_The request:_
Count the lines in the records below that contain the word "coordinates", and give only the resulting number.

_Record excerpts:_

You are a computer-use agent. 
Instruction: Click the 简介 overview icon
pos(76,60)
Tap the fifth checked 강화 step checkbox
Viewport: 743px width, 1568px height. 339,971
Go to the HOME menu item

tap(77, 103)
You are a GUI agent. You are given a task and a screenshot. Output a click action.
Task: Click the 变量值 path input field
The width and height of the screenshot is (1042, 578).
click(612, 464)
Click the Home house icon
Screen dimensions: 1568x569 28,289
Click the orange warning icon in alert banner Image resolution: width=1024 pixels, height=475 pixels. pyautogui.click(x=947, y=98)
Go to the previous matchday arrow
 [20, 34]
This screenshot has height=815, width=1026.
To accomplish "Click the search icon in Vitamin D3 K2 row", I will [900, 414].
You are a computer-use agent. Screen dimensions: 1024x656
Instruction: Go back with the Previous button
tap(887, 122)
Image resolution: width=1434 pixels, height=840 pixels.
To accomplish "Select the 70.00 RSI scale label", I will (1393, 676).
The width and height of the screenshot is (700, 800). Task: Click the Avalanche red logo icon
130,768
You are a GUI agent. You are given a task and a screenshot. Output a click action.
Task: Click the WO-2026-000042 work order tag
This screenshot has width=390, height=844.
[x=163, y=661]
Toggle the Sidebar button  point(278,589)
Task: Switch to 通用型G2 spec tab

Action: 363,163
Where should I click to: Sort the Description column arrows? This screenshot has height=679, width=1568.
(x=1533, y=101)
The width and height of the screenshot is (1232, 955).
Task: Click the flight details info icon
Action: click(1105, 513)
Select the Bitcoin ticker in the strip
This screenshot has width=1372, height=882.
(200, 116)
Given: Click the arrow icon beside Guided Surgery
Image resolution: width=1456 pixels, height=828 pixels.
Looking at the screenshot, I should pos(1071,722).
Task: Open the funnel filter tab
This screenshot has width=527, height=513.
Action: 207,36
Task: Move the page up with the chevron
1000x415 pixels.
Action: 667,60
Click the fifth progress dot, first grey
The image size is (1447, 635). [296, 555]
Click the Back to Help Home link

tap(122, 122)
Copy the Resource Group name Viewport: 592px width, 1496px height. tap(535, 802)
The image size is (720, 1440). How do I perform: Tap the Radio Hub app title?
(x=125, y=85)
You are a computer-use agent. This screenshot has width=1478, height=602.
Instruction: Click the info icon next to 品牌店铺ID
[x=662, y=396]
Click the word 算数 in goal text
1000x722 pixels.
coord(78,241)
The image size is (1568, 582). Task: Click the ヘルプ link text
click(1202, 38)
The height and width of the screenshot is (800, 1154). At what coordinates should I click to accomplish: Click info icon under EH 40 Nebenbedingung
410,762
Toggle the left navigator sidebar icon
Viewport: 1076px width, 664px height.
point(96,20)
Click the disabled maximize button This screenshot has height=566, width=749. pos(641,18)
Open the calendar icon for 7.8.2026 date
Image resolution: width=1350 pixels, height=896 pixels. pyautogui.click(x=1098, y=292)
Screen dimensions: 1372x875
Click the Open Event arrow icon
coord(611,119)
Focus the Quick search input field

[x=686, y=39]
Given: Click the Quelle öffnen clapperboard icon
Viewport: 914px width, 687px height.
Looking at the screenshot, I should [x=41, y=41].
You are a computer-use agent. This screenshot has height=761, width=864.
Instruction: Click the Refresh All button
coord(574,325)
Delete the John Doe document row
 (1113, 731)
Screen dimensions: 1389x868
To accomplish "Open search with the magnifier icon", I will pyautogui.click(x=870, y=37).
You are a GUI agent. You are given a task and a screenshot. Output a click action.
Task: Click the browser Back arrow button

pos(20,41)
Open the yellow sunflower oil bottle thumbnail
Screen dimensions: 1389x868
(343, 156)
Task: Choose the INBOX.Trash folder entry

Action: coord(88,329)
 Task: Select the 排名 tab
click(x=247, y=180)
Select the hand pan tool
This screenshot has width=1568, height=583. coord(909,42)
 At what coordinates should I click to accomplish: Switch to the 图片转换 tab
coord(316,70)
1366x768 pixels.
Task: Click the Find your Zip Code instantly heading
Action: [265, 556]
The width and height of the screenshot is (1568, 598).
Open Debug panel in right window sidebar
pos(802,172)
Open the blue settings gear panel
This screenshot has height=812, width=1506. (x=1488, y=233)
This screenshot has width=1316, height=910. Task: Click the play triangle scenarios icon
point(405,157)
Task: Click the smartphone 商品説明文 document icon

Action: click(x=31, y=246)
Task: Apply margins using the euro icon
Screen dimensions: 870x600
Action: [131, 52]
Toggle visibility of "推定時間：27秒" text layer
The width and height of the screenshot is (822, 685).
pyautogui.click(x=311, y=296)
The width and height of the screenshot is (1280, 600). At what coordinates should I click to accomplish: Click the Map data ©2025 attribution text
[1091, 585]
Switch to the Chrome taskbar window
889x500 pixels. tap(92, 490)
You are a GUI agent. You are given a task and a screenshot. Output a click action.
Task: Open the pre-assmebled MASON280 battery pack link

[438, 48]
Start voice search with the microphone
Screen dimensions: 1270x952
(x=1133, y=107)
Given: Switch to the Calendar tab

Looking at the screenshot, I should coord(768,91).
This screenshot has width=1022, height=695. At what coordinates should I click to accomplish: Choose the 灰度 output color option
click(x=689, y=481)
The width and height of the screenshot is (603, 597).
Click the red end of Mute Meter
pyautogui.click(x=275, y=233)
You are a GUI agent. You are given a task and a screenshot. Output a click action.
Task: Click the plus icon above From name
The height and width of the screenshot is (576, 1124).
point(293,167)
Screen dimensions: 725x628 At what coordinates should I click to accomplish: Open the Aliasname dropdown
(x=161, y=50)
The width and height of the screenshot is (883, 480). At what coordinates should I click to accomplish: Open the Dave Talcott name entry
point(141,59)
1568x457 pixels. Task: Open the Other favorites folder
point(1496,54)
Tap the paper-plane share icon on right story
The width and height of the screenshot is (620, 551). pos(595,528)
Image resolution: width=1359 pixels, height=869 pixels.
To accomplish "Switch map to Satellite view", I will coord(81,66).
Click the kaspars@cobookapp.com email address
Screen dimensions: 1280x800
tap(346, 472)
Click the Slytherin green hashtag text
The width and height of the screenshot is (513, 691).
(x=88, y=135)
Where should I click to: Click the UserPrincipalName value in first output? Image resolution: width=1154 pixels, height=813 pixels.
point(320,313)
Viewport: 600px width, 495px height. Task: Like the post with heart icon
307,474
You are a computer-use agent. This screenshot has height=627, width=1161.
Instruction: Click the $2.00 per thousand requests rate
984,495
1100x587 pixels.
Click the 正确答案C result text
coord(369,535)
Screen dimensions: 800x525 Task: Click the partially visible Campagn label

_Answer to the problem:_
6